| DIRECTIONS |
Count the lines below that contain the string "Identify", treating uppercase and lowercase as different, and give only the number.

| RECORDS FOR THE TASK |
>> Start

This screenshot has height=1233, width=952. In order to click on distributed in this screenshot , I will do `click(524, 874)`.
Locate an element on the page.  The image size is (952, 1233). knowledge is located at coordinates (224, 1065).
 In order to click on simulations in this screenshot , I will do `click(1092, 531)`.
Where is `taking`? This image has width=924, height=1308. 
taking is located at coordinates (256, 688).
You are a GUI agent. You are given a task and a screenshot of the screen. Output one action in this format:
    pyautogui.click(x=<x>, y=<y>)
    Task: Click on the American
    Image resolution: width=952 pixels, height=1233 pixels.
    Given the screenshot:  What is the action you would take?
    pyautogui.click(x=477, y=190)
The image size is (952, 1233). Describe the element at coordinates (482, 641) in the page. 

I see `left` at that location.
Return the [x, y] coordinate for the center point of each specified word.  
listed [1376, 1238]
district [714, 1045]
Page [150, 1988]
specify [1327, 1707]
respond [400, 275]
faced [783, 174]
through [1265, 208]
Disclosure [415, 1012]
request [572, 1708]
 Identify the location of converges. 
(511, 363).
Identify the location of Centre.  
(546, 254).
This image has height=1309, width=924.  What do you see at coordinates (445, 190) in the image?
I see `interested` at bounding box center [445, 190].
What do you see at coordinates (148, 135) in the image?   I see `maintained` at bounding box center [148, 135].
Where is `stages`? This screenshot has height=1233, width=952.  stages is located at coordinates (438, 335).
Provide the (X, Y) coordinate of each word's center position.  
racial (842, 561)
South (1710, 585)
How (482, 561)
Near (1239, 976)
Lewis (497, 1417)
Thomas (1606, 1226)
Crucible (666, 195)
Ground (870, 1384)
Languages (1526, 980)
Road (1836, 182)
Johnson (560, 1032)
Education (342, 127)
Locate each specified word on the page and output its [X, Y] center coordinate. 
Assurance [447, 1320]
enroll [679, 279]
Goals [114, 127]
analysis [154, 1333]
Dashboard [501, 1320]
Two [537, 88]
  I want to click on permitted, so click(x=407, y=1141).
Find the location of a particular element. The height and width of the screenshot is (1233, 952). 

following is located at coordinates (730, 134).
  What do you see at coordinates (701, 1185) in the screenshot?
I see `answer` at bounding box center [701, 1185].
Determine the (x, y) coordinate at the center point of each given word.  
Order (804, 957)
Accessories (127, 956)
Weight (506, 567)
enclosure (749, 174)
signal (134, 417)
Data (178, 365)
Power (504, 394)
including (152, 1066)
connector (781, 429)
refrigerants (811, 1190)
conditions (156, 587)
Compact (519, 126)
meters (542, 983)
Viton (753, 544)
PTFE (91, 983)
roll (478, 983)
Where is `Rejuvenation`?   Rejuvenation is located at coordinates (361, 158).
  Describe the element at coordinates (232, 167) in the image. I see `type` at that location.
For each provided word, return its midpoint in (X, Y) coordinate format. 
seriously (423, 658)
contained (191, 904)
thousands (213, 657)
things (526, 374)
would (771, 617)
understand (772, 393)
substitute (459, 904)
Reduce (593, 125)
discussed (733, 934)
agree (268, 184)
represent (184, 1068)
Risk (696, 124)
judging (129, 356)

>> End

| EXERCISE RESPONSE |
2